Might as well get this out ahead of time, I am not a good rider. I own my own bike, a yellow and black 1974 CB550 that I had bought off my buddy Pat, who originally bought it from a girl I worked with at a temp job ten years before. So the bike and I have a bit of a history, and I love her, but I don’t think she loves me back too much. She’s a beast, super heavy, and she never really works that great. I’ve dropped her a few times, breaking lights and mirrors, mainly due to the fact she is so big and heavy. In addition to that I am a bit of a wussy motorcyclist. I am afraid of a ton of speed, so not a fan of highways. Both times I took her out on the highway she stalled out, and I had to push her with cars zipping past me on both sides. So, with that bit of knowledge, you can see why I was a bit nervous to be taking my lovely girlfriend on a road trip with me. In fact, seeing how I’m still on the trip, it seems to be bad karma to even discuss this now. But we will move forward from that.

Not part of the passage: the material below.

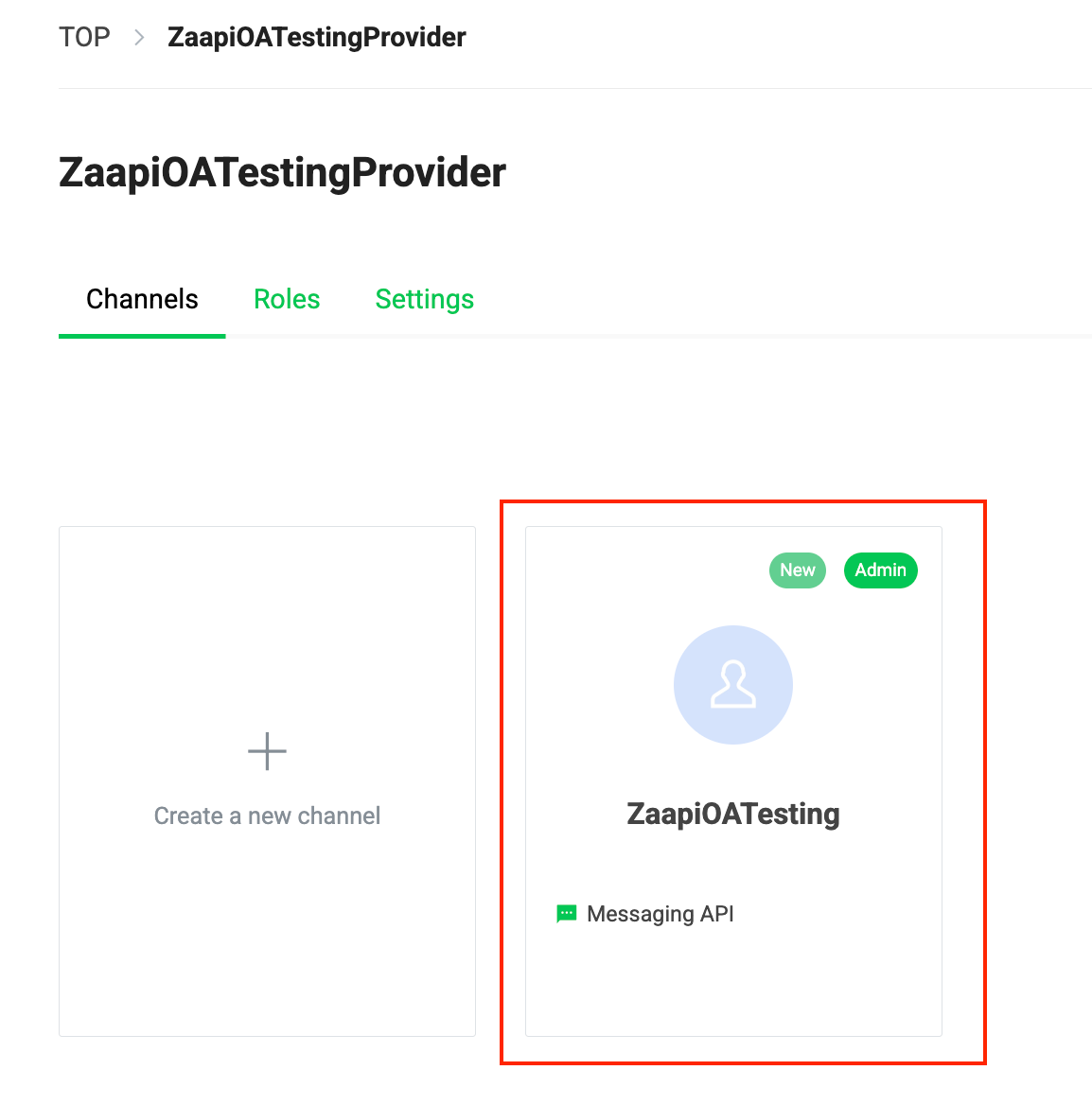Click the green Admin badge
The image size is (1092, 1105).
click(880, 570)
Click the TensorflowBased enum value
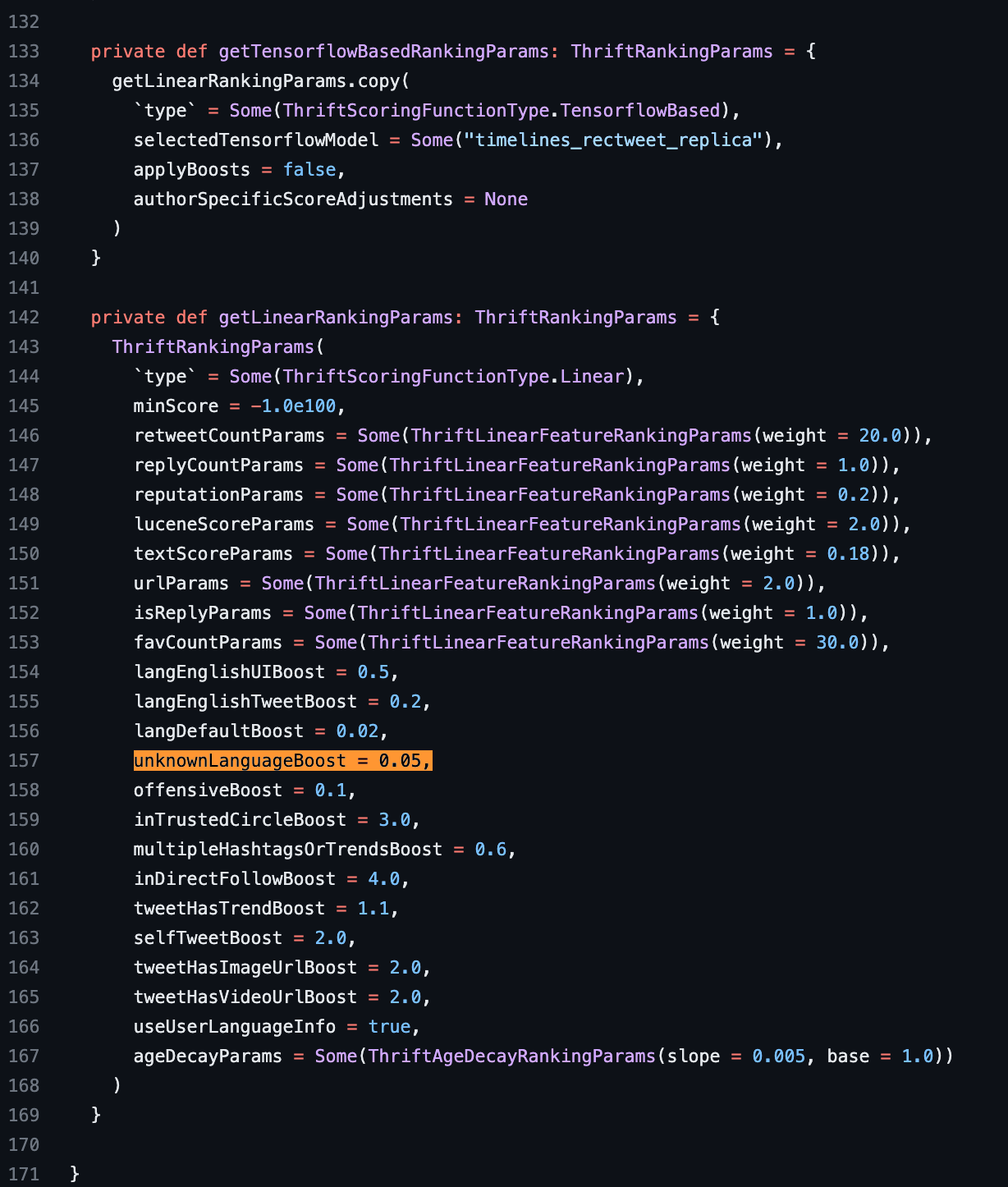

So the weather was very gray and overcast when we started out, not the best beginning for a three-day road trip. But I hit the throttle and made my way through the heavy, never logical traffic of Nha Trang. We crossed the bridge we had went over on New Year’s Eve to see the Cham temples and headed up the rolling hills of the coast. First stop was a gas station, which I was informed was my job to pay. This annoyed me to no end seeing how we were paying 110 dollars a day, that should have covered gas in the very least. Mr Chau apologized and said the office generally does not tell the customers this, and just get as much money up front from you as they can. But then he’s the one that has to deal with it, which causes him problems, but he’s paid a set amount, and doesn’t get the office money. Great! Inner politics and subcontractors, you have to love that for the beginning. Well, moving on from that, literally, our first stop was a cafe on a ridge over looking some shrimp farms. The view was nice, and it was at the end of a bay, seemed to be pretty shallow, and there were floating net constructions anywhere from ten meters square to the size of a football field. Mr. Chau was not sure how everything worked, but I over heard one guide explaining that they raise the shrimp in the really small cages and progressively move them to larger ones, makes sense. I wish I could have got a bit more of a detailed explanation, but that was going to be part of the course over next few days.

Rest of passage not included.